Across the following data, state how many lines include the word "pixels". Provide the number alone.

[[ DATA PROVIDED open ]]

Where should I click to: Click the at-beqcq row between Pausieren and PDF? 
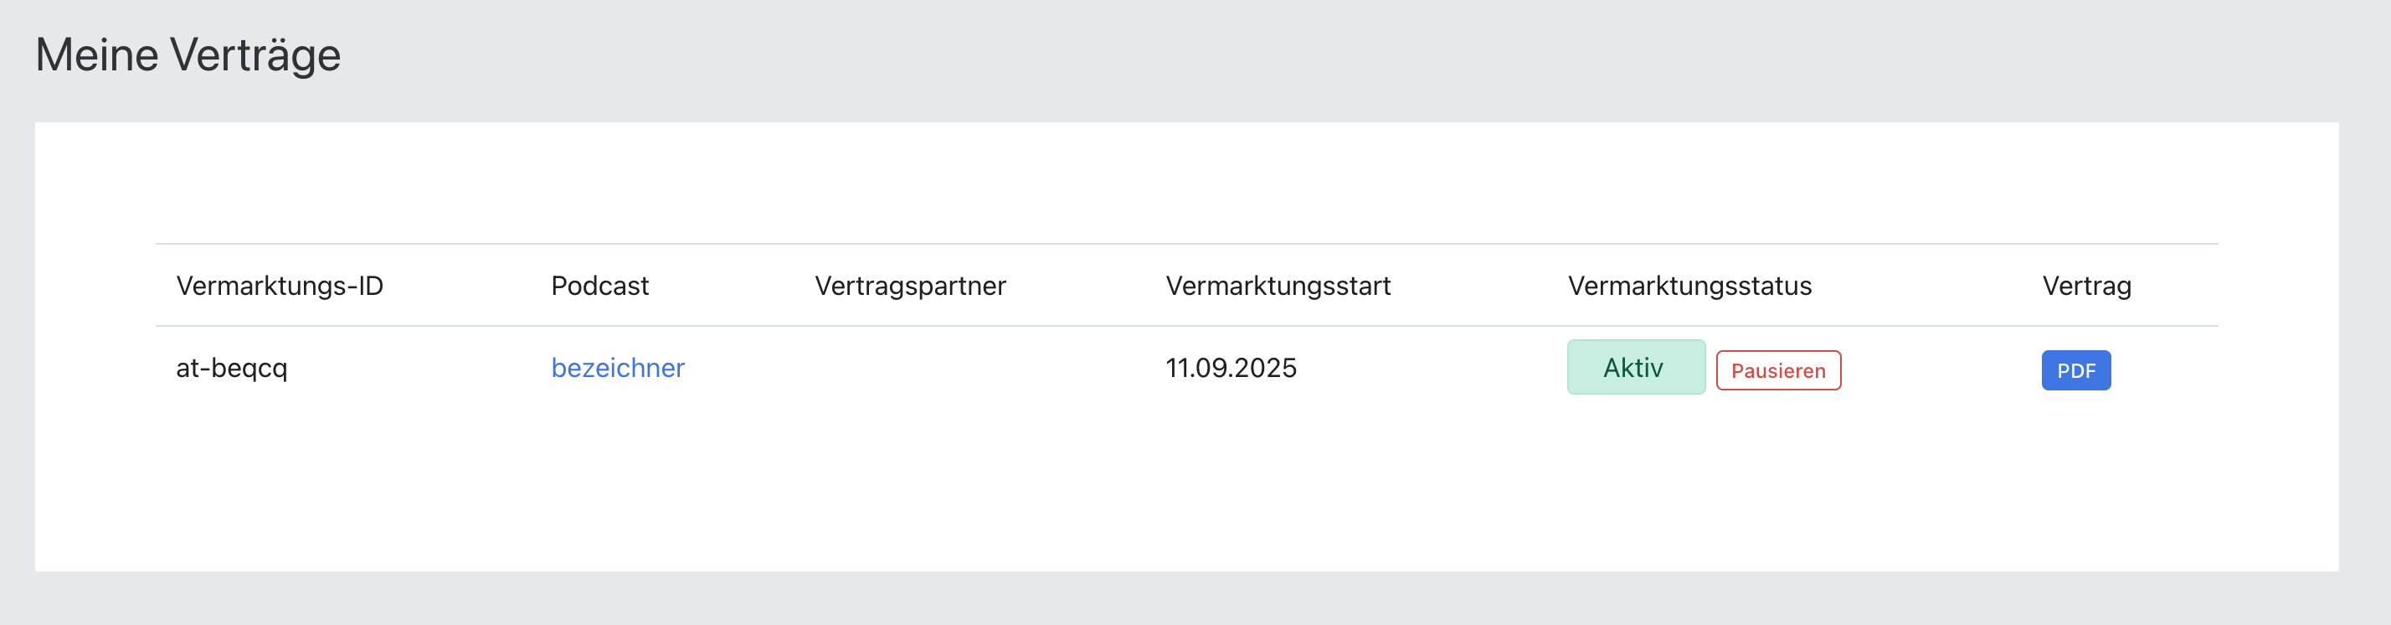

[[ DATA PROVIDED closed ]]
[[ DATA PROVIDED open ]]

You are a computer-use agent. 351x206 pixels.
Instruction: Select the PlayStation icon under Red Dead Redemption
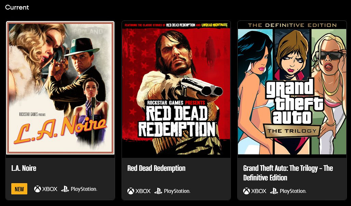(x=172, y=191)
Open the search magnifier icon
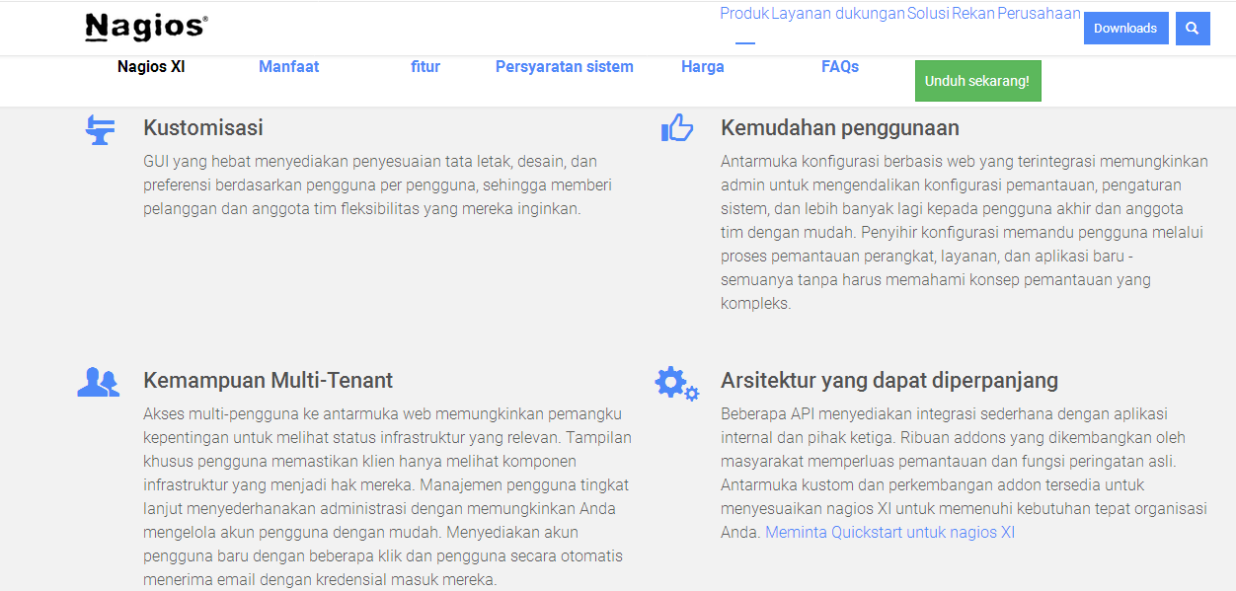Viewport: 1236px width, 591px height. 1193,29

[[ DATA PROVIDED closed ]]
[[ DATA PROVIDED open ]]

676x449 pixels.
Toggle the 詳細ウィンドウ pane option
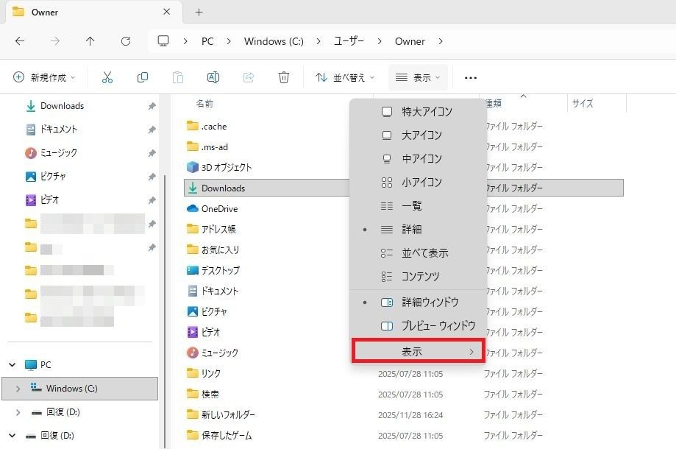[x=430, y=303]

[[ DATA PROVIDED closed ]]

FINAL ANSWER
2